General Motors appointed its first cybersecurity chief, Jeff Massimilla, on Tuesday to enhance the security of their vehicles against malicious software and hackers.
According to GM Vice President, Mark Reuss, the company has promoted Jeff Massimilla to the post of cybersecurity chief to review the design and engineering of the product for at least eight months. He stressed the need of cybersecurity chief by stating that the technology used in the modern cars makes them autonomous and semi-autonomous.
He further said that the company has to take pre-emptive measures to combat the potential threats of hacking to provide faultless cars to the customers. “So that’s the competitive advantage we’re trying to really put in place for General Motors”, Reuss said.
The modern vehicles are more dependent on tiny computers than ever.

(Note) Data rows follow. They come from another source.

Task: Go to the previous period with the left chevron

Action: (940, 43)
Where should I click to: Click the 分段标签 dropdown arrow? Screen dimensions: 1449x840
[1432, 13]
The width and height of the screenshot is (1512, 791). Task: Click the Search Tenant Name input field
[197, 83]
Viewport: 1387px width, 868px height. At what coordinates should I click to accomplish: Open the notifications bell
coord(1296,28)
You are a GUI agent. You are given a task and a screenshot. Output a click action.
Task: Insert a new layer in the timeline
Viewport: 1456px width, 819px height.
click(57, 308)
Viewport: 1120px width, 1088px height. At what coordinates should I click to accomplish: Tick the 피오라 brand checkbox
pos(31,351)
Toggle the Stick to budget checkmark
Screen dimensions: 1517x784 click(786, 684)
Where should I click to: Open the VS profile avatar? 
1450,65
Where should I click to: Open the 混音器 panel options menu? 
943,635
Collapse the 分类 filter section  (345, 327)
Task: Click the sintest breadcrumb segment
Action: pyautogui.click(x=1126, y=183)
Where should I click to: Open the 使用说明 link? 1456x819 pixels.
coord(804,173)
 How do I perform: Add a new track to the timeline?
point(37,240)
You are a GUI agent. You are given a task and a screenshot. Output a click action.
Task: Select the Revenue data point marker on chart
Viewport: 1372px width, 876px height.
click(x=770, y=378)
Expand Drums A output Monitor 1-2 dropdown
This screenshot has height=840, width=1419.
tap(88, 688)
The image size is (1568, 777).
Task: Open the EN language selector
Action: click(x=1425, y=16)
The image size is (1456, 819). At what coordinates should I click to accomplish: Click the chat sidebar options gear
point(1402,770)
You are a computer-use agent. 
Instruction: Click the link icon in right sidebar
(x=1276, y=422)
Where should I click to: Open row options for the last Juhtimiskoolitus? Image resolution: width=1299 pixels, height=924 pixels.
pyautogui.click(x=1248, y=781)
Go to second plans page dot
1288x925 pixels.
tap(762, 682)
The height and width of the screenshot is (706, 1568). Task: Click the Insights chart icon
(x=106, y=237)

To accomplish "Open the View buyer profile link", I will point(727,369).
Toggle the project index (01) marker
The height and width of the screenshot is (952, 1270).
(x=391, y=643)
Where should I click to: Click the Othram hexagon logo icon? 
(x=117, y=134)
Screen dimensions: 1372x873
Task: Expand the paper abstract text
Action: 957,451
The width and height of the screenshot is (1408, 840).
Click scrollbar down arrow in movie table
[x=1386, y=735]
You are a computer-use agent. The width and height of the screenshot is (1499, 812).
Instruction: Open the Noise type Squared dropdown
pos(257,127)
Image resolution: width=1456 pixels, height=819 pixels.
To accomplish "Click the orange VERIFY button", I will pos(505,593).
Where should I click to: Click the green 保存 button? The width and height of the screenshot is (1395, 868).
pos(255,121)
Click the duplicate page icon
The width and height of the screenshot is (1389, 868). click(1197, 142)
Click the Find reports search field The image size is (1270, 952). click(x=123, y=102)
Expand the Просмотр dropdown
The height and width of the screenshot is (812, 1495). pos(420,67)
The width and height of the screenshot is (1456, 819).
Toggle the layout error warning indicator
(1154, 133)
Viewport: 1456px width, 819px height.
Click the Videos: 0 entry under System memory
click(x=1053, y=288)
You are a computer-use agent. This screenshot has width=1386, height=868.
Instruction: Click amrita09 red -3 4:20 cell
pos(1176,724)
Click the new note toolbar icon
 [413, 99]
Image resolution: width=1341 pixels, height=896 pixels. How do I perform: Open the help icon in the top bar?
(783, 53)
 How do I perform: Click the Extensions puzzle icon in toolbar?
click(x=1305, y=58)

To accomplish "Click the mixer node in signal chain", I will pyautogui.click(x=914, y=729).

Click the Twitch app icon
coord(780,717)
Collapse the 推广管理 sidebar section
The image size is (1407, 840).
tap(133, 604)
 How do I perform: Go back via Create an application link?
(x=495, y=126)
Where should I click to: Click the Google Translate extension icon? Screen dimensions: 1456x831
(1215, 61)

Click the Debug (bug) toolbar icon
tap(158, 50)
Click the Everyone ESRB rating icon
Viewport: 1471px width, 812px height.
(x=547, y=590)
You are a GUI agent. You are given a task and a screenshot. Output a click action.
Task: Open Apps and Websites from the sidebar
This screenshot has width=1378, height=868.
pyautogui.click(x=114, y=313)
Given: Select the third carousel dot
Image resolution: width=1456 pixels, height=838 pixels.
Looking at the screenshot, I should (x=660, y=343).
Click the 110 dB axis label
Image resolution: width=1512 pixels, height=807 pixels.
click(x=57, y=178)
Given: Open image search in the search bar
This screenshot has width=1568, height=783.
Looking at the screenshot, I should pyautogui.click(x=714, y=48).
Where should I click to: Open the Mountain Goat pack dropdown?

They are used to manage everything from engines to windshield wipers. Many security experts have expressed their concerns and maintain a common opinion about hackers looking for vulnerabilities in the software to exploit them to harm the drivers.
GM and other automakers were warned by renowned hackers and security experts in an open letter in August. They suggested them to adopt basic security guidelines to protect their cars from the potential threats of hackers and malicious software.
The recent wave of cyber-attacks on banks and other important institutions have left them wondering if they would be the next target on the hackers’ list. Jeff Massimilla, now the cybersecurity chief has been associated with GM since 2010 and was recently working as the director of global validation.